Division 7A prevents private companies from making tax-free distributions of profits to shareholders (or associates) by treating certain loans, payments and forgiven debts as deemed unfranked dividends. But despite being introduced in 1997, there is significant uncertainty on how and when its provisions will apply. Although the Full Federal Court confirmed in Cmmr of Taxation v Bendel [2025] FCAFC 15 that a corporate beneficiary’s “unpaid present entitlement” (or UPE) is not a “loan” for Div. 7A purposes, the Commissioner has appealed to the High Court—and taxpayers and advisors remain in limbo until the Court has handed down its final decision.
This session will:
- Provide a refresher on the way Div. 7A operates, including the implications of complying loans, company-to-company loans, and loans via interposed trusts.

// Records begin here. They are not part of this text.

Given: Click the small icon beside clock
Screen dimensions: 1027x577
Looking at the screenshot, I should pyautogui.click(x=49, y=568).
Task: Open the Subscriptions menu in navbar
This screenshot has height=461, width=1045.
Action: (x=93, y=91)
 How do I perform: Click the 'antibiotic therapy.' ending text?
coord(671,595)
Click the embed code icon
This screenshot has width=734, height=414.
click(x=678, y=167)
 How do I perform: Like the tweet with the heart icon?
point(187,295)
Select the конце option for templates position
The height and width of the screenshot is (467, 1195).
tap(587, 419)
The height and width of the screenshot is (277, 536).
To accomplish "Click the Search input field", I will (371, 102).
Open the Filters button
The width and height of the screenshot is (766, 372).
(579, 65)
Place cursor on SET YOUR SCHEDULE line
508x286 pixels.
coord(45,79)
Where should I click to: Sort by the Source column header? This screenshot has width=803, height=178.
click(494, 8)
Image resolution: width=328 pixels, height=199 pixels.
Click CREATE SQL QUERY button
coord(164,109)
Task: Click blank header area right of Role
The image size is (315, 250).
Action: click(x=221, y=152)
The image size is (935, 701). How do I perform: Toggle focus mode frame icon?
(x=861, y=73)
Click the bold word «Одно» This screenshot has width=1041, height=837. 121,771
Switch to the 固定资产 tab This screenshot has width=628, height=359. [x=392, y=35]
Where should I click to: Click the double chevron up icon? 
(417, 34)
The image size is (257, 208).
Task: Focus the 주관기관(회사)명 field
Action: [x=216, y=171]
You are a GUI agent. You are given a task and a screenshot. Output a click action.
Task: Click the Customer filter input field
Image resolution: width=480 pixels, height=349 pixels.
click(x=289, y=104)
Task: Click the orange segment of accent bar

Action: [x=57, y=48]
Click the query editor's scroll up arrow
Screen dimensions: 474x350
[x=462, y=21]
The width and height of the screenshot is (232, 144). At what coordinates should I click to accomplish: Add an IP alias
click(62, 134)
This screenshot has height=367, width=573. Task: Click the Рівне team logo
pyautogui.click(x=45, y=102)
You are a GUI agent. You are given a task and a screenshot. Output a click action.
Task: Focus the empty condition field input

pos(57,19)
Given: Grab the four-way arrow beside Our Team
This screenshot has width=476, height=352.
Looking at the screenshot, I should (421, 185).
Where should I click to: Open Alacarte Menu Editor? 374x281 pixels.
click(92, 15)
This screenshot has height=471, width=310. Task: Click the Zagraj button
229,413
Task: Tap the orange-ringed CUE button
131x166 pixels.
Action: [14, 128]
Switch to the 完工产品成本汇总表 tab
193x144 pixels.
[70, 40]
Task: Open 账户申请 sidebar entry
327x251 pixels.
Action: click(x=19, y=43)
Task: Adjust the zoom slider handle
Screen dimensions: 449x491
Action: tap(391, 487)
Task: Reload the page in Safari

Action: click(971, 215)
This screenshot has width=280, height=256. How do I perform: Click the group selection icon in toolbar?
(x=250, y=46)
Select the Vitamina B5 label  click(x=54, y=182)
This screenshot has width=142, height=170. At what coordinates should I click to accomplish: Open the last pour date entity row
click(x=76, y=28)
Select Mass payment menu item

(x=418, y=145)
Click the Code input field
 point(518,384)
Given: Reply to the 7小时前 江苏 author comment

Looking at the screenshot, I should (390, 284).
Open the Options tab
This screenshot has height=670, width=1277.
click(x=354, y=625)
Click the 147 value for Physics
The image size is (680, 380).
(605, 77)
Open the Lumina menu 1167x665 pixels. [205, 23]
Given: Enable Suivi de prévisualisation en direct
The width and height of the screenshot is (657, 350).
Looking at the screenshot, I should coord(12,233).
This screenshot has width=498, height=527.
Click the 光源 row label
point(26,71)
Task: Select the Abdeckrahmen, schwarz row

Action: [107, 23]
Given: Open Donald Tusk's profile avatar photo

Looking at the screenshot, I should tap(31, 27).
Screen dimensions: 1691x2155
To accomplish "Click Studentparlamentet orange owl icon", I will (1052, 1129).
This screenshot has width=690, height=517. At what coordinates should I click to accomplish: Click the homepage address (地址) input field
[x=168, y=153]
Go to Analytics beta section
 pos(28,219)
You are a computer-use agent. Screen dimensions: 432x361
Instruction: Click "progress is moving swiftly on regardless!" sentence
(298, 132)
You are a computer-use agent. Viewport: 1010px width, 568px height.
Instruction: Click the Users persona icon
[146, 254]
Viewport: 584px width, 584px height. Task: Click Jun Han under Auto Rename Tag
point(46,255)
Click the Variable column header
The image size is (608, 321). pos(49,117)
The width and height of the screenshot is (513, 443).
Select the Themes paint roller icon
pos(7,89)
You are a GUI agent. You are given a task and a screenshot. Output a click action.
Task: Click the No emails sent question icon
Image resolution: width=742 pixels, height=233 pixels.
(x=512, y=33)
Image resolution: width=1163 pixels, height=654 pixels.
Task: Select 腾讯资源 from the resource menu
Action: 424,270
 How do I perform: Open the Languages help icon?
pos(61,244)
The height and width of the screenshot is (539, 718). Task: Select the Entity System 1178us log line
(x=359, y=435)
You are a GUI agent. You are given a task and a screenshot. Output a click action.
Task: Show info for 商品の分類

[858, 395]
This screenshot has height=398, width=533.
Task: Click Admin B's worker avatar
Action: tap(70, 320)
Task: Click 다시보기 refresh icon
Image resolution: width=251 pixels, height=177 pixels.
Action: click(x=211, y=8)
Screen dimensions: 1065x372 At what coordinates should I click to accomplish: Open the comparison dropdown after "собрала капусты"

- Examine issues raised by UPEs.
- Review the Full Federal Court decision in Bendel and the High Court’s ruling (if delivered before 5 March 2026).
- Discuss whether there will be different outcomes following the High Court’s decision, depending on whether the Court finds in favour of the taxpayer or the Commissioner.
- • Consider the ATO’s existing Div. 7A guidance and Interim Decision Impact Statement.
- Highlight issues with “legacy” UPE arrangements and sub-trust structures.
- Explain key risk areas for practitioners, including the potential application of Subdivs. EA and EB, and sec. 100A; and
- Time permitting, provide practical examples to illustrate compliant and non-compliant scenarios.